El abuelo encendió la pipa con la parsimonia acostumbrada. Era todo un rito. Cada movimiento le permitía enhebrar un pensamiento como una cuenta de collar.
Una vez cumplido esto, comenzaban las volutas de humo a tomar altura, como queriendo adherirse al cielorraso, dibujando incoherencias. Es fácil filosofar viendo flotar esos anillos, pensó.

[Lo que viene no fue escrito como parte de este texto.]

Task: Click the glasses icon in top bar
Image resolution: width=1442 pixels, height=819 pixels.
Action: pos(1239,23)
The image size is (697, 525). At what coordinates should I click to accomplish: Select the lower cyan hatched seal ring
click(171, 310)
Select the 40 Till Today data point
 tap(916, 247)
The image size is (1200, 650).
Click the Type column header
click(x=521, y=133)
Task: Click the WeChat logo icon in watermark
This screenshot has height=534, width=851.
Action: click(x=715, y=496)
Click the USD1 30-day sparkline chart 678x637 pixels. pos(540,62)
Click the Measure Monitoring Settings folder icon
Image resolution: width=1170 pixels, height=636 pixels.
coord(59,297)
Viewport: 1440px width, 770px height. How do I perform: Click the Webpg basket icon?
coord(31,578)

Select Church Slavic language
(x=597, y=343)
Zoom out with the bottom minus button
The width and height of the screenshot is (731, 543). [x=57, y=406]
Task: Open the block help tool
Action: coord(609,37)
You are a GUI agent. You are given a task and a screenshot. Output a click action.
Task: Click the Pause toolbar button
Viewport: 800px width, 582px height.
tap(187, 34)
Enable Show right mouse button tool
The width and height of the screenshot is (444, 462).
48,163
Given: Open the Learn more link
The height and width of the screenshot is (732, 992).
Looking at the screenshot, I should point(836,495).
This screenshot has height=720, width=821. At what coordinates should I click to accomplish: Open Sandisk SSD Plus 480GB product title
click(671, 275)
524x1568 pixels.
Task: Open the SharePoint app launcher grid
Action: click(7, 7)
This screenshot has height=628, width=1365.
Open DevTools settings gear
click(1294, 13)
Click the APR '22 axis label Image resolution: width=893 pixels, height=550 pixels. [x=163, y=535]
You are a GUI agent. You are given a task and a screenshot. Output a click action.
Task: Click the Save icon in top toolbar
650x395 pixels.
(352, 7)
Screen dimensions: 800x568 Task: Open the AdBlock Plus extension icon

Tomó la pava que ya estaba a punto de parir el agua para el mate y comenzó la segunda parte de su ritual: yerba, cascaritas de limón y termo. El mantelito pequeño, de rayitas, se adornó con una panera llena de crocantes tortas fritas
La radio bostezó un tango de Rivero y la lluvia continuó golpeteando suavemente en la ventana que daba al patio. El Murrungo se acomodó a sus pies como desde siempre y el viejo comenzó a cebarse: espumoso y amargo.Ese mate constituía una de sus últimos placeres, esos, de los que uno va despidiéndose de a poquito. La tibieza del brebaje lo invadió. Sintió ese calorcito penetrándolo como una caricia. Lo hizo sentir casi bien.
Era casi como en vida de la vieja, suspiró. Pero casi. Solamente casi.